The organic chips – developed by fitness enthusiast Mark Samuel – contain 12g protein (from peas and black beans) and 5g fiber (mostly from the beans) are currently available online and in around 1,000 bricks & mortar locations, from health clubs and nutrition stores to grocers, Samuel told FoodNavigator-USA.
From a formulation perspective, Samuel’s chips have been through several iterations, in part because it is so challenging to create a chip with the taste and texture consumers expect from a chip and a high level of protein, he explained.
“We’re seeing more brands such as Luke’s – which are fantastic - highlighting protein on the front of pack, but they only have 5g protein, and ips chips who have been around for a while (whey protein) still only have 6g protein.

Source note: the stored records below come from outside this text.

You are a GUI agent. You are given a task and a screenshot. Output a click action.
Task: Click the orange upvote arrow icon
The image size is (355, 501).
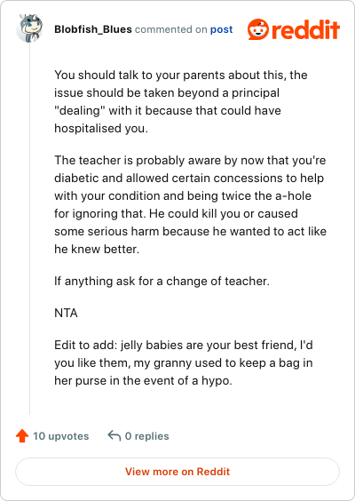(x=22, y=436)
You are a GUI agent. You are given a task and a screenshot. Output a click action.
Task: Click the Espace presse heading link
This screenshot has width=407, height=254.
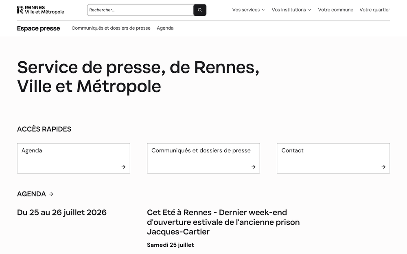(x=38, y=28)
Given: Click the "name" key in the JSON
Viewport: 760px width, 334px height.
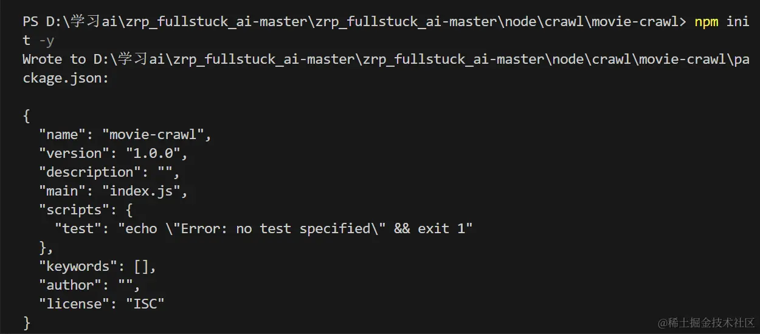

There are still only a few of us in the high protein chips category such as Protes (pea protein) Quest (milk and whey protein), Kay’s Naturals (soy), Chirps (crickets) and new brands such as Quevos (egg white).
“When I started I thought I could get away with function, and I’d say our initial product was OK, but the reality is, consumers expect the product to taste good, and I learned that very quickly,” added Samuel, who reformulated his product and saw revenues grow 300% in the past 12 months vs the previous year.
Merchandising high protein chips in grocery: Put us in the protein bar set
While iwon is a certified organic ‘plant-based’ snack brand that Samuel claims could perform well in stores such as Whole Foods, the single serve format and high protein positioning make the product best suited to health and fitness brands such as GNC right now, he said.
“For a start, if you don’t have a 5oz bag, you won’t get into many grocery stores, but right now, even if a chain such as Safeway wanted to take our product, they don’t know where to put it," he claimed.
"They would say – we’ll put you in the natural aisle, but that won’t work because then you’re competing with 4-5oz bags and products with far less protein.
“Or they say, you’re single serve, we’ll put you in the deli next to brands like Kettle Chips and Late July; but that’s not right for us either. People aren’t going to buy a sandwich or a salad with protein and then a bag of chips with 12g of protein to go with it. It doesn’t make sense.
“So I would say put us in the protein bar set. The people interested in our protein chips are the same people buying protein bars, people like me, and I’ll go into the bar set and buy a whole bunch of them for the week or the month and I think with the right positioning, the chips would move at just the same velocity.”
You don’t know when that check is coming and what’s coming off of it …
Asked about his channel strategy, he added: “We went into stores such as Wegmans and H.E.B. with our old product and it didn’t work. I’ll be frank. The UNFI, KeHE model, it’s a very hard model, especially when you are new to the business. You don’t know when that check is coming and what’s coming off of it, and if you don’t understand how to navigate the distribution model you won’t have any money left.
“We’ve learned that we are better prepared and positioned with our current offering to be more in the health and fitness chains, so this partnership with GNC is a very big deal for us. We also work with distributors that distribute to small to medium health and fitness and wellness stores and we’re doing very well there.
“We’re also going to the Olympia in September to debut a second savory high protein organic single serve snack that no one has done yet. We want to be the brand that people think of when they think of organic protein savory snacks with little to no sugar. That’s the space we’re playing in.”